Il 3 gennaio 2026 si è chiuso lasciando Carpi con quella sensazione tipica dei primi giorni dell'anno nuovo: quando la realtà bussa alla porta e ci ricorda che i buoni propositi durano quanto un panettone dopo l'Epifania. Tre storie, apparentemente slegate, che invece compongono il ritratto di una città alle prese con le sue contraddizioni quotidiane.
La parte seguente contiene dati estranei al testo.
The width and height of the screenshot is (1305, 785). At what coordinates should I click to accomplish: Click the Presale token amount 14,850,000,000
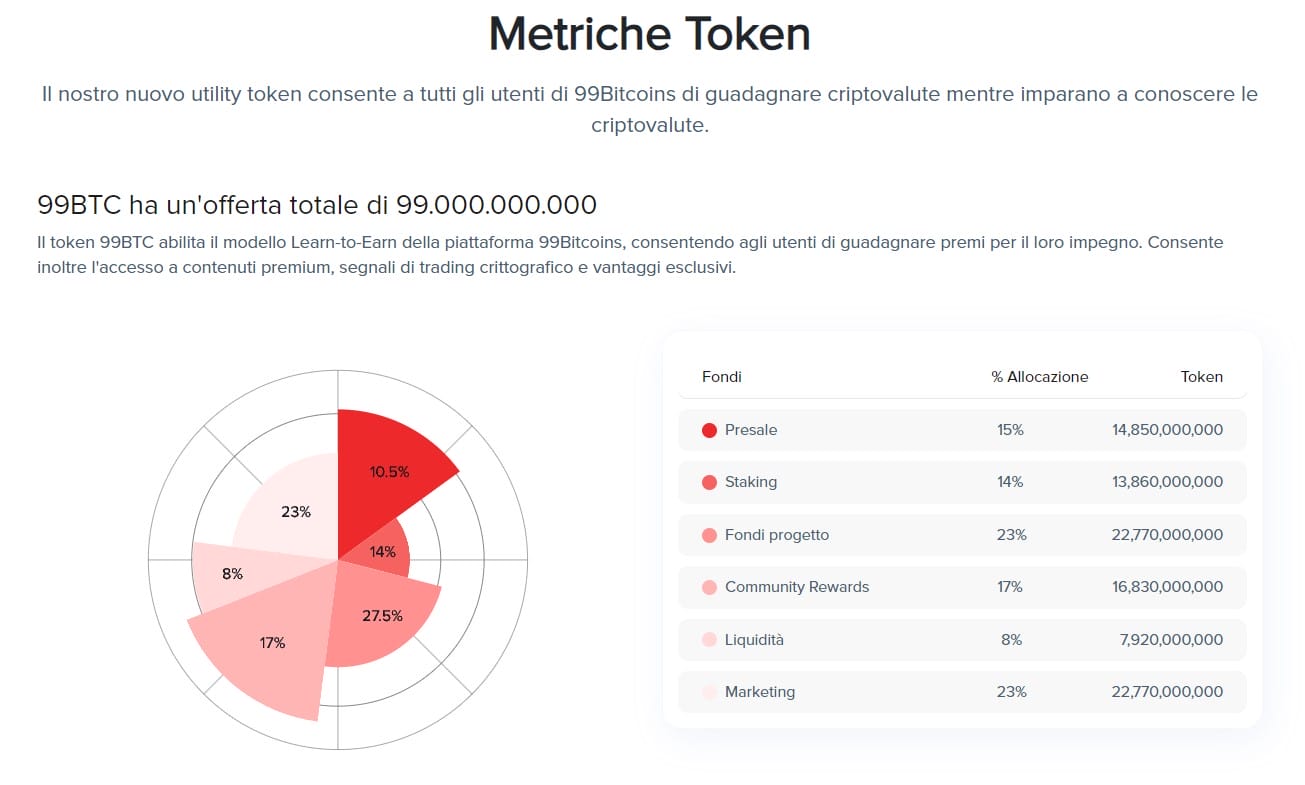coord(1167,430)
Partiamo dal 29enne carpigiano che ha aggredito don Rodrigo a Modena, una vicenda che solleva interrogativi inquietanti sui nostri meccanismi di protezione sociale. Un giovane seguito dai servizi, con amministratore di sostegno, ma libero di girare con un coltello da marine in tasca "per sentirsi più sicuro". Il paradosso è tutto qui: mentre noi discutiamo di sicurezza urbana e telecamere, qualcuno che avrebbe dovuto essere protetto - e proteggere - si trasforma in una minaccia per un sacerdote incontrato casualmente su un autobus sbagliato. La sua confessione senza spiegazioni ("sono pentito ma non so perché l'ho fatto") è lo specchio di una società che fatica a prendersi cura delle proprie fragilità.
Dall'altra parte della città, il sindaco Righi continua il suo esercizio di equilibrismo politico tra 13 milioni investiti nel 2025 e la Via Roosevelt che è diventata il simbolo delle promesse infrante. "Siamo alle fasi finali", ripete con la costanza di un mantra buddista, mentre i commercianti contano i danni e i cittadini si sono rassegnati a considerare i cantieri eterni come nuovo arredo urbano. La sua ammissione che non revocare l'appalto sia stata "la scelta più difficile" suona come un epitaffio per quella fiducia che i carpigiani ripongono nell'amministrazione pubblica.
E poi c'è lo sport, ultima consolazione di una città che cerca riscatto. Il Carpi che perde contro la Juve Next Gen e vede infortunarsi il capitano Cortesi proprio quando ne aveva più bisogno. Un solo tiro in porta nel primo tempo racconta di una squadra che, come la città, fatica a trovare la via del gol quando conta davvero. L'infortunio del capitano nel momento della rimonta è la metafora perfetta di un 2026 che inizia con il piede sbagliato.
Tre episodi che fotografano una Carpi sospesa tra buone intenzioni e risultati mancati. Il giovane seguito ma non abbastanza, l'amministrazione che investe ma non conclude, la squadra che reagisce ma si ferma proprio quando serve lo sprint finale. C'è qualcosa di profondamente umano in questa sequenza di mezzi fallimenti: la vita vera, quella che non si lascia imbrigliare nei programmi elettorali o nelle strategie di gioco.
Eppure, in questa cronaca di un'epifania mancata, c'è anche la forza di una comunità che non si arrende. Don Rodrigo si salva "per miracolo", il sindaco promette che "sarà la volta buona", i tifosi sperano nel recupero del capitano. Carpi rimane una città che crede nel domani, anche quando l'oggi le presenta il conto delle illusioni perdute. Forse è proprio questo il suo carattere più autentico: la capacità di rialzarsi ogni volta, con la testardaggine di chi sa che le cose belle richiedono tempo, anche più del previsto.